È una stagione breve, quella del Nuovo Teatro delle Commedie, ma è di straordinaria importanza che la città di Livorno abbia recuperato, grazie al progetto Teatri di confine della Fondazione Toscana Spettacolo, uno spazio intenzionato ad accogliere forme e generi diversi da quelli ospitati nel primo (e quasi unico) luogo scenico cittadino. Nei prossimi due mesi sarà la volta di Virgilio Sieni, Saverio La Ruina, Michele Santeramo e un Calapranzi di Pinter con cast interamente femminile che incuriosisce non poco.
Sfortunatamente questo elogio della diversità non può applicarsi allo spettacolo visto venerdì 16 gennaio, Jesus di Babilonia Teatri, giacché la matrice della performance è la stessa dalla quale i veronesi Valeria Raimondi ed Enrico Castellani, fondatori della compagnia, hanno ricavato quasi tutti i loro lavori (ricordo almeno Made in Italy, Pornobboy, The end, Lolita): un tema forte, divisivo, per usare un mostruoso vocabolo da talk show; una costruzione paratattica di sequenze distinte contrassegnate da un’inondazione di parole e accompagnate o intervallate da una diastole musicale fortemente didascalica (assai prevedibile in questo caso la scelta della ruvida Gesù di Nada, di Personal Jesus nella versione metal di Marylin Manson e della struggente Hallelujah cantata da Jeff Buckley). Ciò che emerge è la qualità iper-riflettente della scrittura, che si incarna nella figura di Valeria Raimondi. La sua non è una performance da interprete o da monologhista: in vero non è che una testimone (ben corazzata, tuttavia), che rigurgita situazioni, luoghi comuni, espressioni idiomatiche e frammenti di una realtà in cui la maggior parte di noi si immerge distrattamente.

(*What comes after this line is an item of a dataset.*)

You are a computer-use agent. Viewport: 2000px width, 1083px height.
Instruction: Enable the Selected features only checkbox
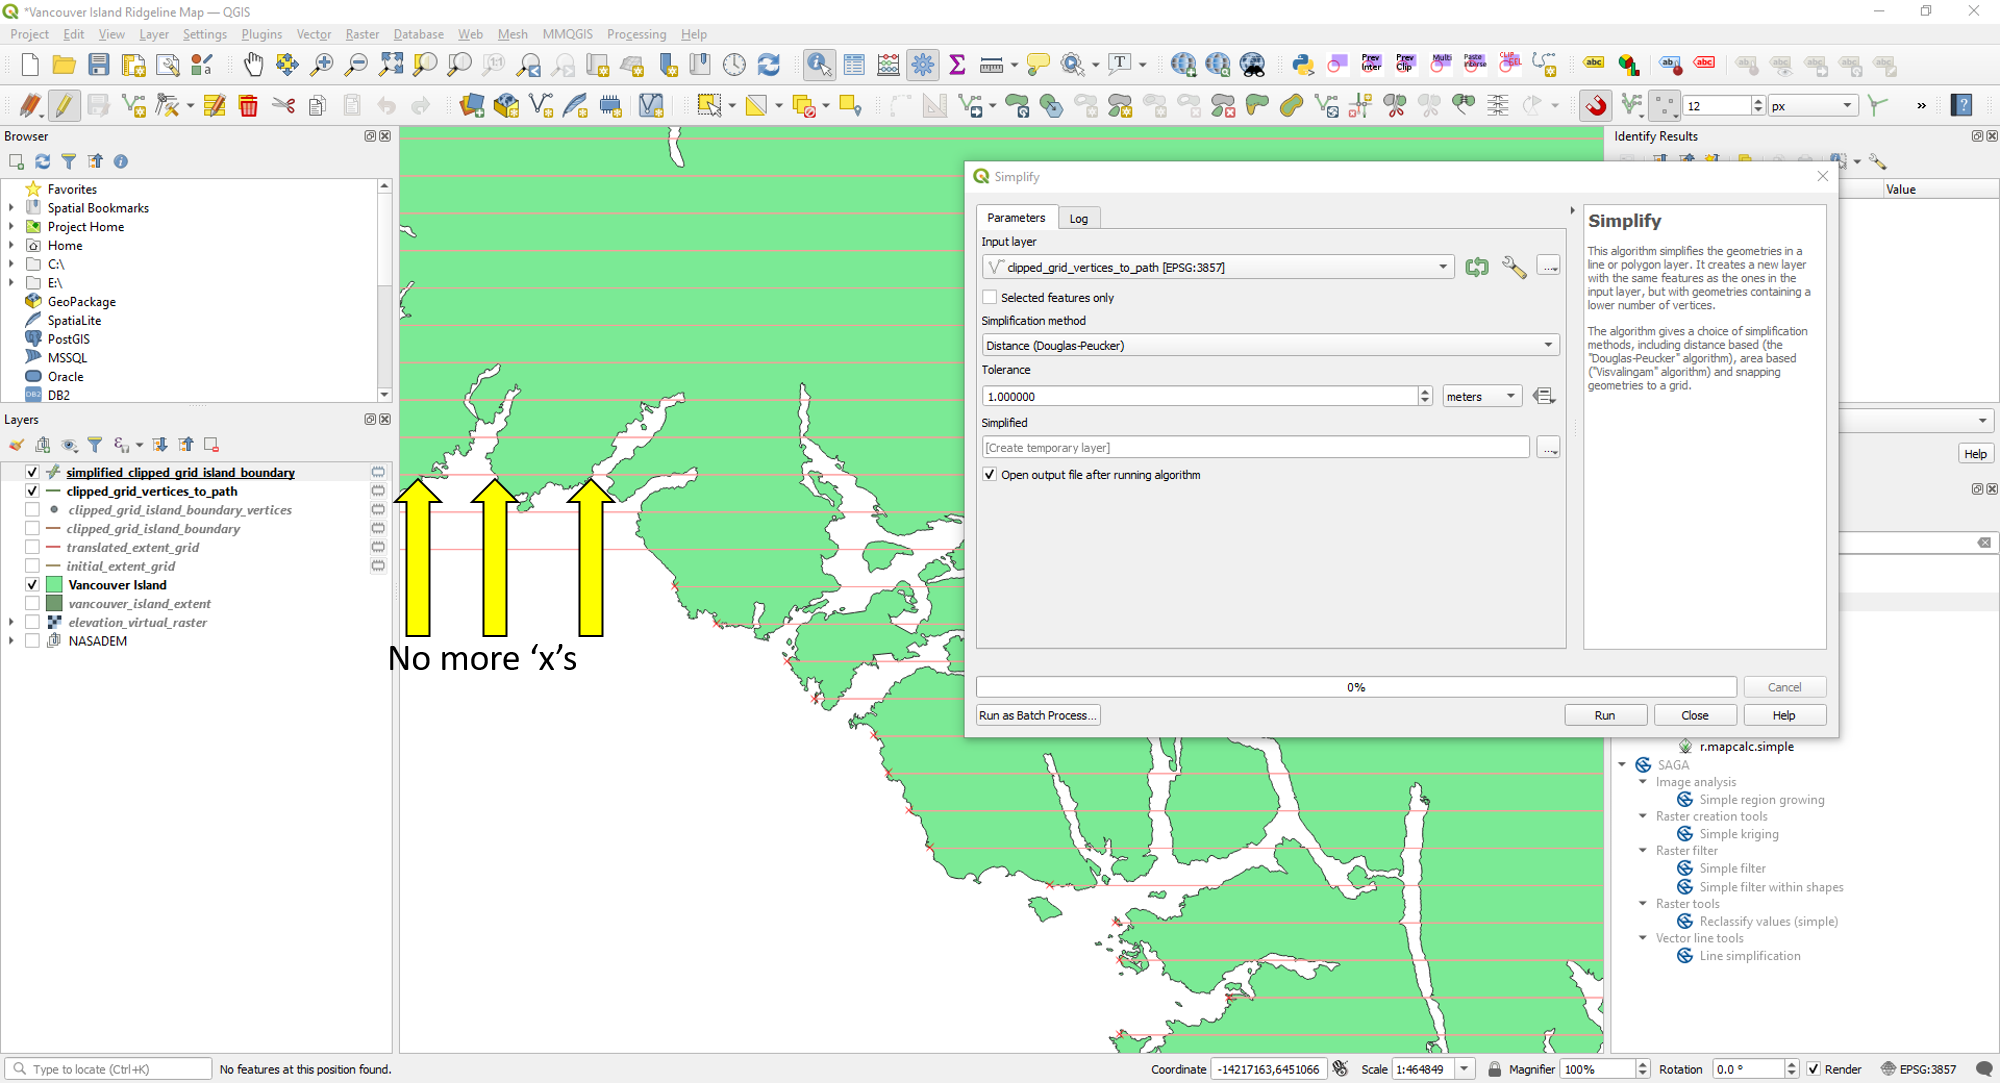[990, 297]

Jesus dura meno di un’ora, e il suo procedere per accumulo di segni, con una ritmica ossessiva, suona come una irrimediabile fragilità, una riconoscibile tendenza alla disarticolazione (è da chiarire se si tratti di incapacità o di scelta deliberata): lunghe catene anaforiche, tirate aggressive e provocatorie sulla degenerazione venale del culto, santini sparati in platea, domande retoriche e assillanti risposte in forma di elenco, che sembrano costruite usando il completamento automatico dei motori di ricerca («Jesus è il nome del fidanzato di Madonna / Jesus è un paio di jeans / Jesus è una miniserie televisiva / Jesus gioca nell’Inter / Jesus è il migliore amico del grande Lebowski», così grida la Raimondi).
Dal punto di vista visivo, obiettivamente, non c’è molto da vedere. Scena aperta con americane e tiri a vista: un agnello legato per le zampe e calato su uno strato di patate, pronto per l’ultima cena, e lettere luminose a formare il nome JESUS per l’ultimo violento strattone.
Applausi imbarazzati di un ridotto pubblico sventuratamente formato da anziani e ragazzi usciti dall’oratorio.